Directions - Extend the passage below on New York State's AIDS task force and its plan, picking up after its final sentence.

#### Passage shown

Building on Governor Cuomo’s three-part “Bending the Curve” initiative, launched on June 29, 2014, the DOH commissioned the task force on October 14, 2014, to develop and issue an executive plan for New York State to achieve the stated goals of:

  • “Identifying persons with HIV who remain undiagnosed and linking them to health care;
  • Linking and retaining persons diagnosed with HIV to health care and getting them on anti-HIV therapy to maximize HIV virus suppression so they remain healthy and prevent further transmission; and
  • Facilitating access to Pre-Exposure Prophylaxis (PrEP) for high-risk persons to keep them HIV negative.”

Made up of over 70 activists, health service providers, researchers, and public health professionals from around the state, the task force met intensively over the past four months, carefully reviewing over 300 recommendations to craft its comprehensive recommendations to the governor, the state legislature, state agencies, county and city governments, as well as health providers, the private sector, and community-based organizations.

Harlem United vice president for policy and advocacy and task force member Kimberleigh J. Smith, said, “The task force has been a great model for using the best of what we know to create a comprehensive plan of action to end AIDS. New approaches to HIV prevention—like PrEP—were elevated from the outset. We’re excited to deliver a plan to create greater access to, and awareness of, PrEP—with bolstered education and outreach; initiatives to deliver PrEP to women, transgender individuals, young people, and gay men of color; and a state drug assistance program that will defray the cost of care. But the plan doesn’t stop there. It puts forth progressive prevention interventions that acknowledge the realities of people’s lives and the structural drivers of HIV, such as unstable housing, stigma, lack of jobs and economic insecurity.”

Task force member Reverend Moon Hawk River Stone, an internationally recognized expert in transgender care, stated, “What really excited me was seeing people from all around the state work together across community, professional, or identity lines to create a truly integrated HIV/AIDS plan to meet the needs of all communities.” Stone, who lives in Schenectady, is working to spur integration of the Plan into its local government programs. “But we need state legislative support,” Stone said. “For example, while we all hail Governor Cuomo’s leadership in transgender health, the state needs to pass the Gender Expression Non-Discrimination Act, or GENDA, to bring an end to stigma and discrimination experienced by this population, which has among the highest rates of HIV infection.”

########
#### Dataset extract

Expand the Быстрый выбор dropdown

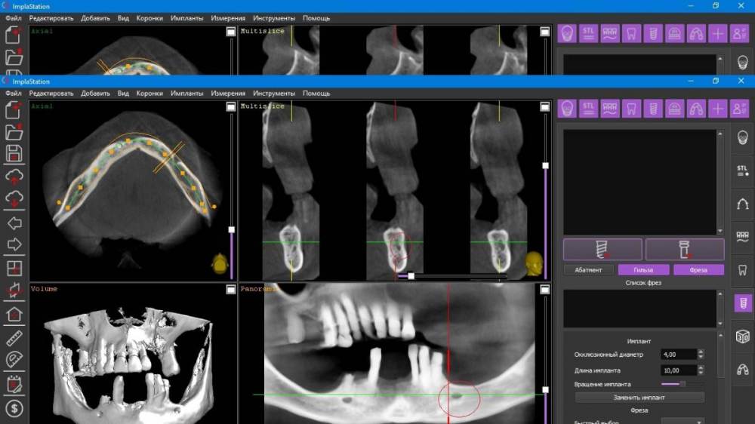pyautogui.click(x=683, y=421)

########

Answer to the problem -
Jim Eigo of ACT UP/New York, a member of the task force’s Prevention Committee, said, “The state, the City, and the HIV community have effectively developed the first plan anywhere to bring the AIDS epidemic to a close. We will not achieve success until every New Yorker has the tools, health care access, information, coverage, and social support services needed to stay HIV-negative or, if already HIV-positive, to stay healthy and unable to further transmit HIV to others. The real work begins now, turning this vision into a reality, community by community.”

As Governor Cuomo reaffirmed in his inaugural address on January 1, 2015: “We set a national standard and committed this state to be the first state in the nation to end the AIDS epidemic in the next decade, and we’re going to do it.”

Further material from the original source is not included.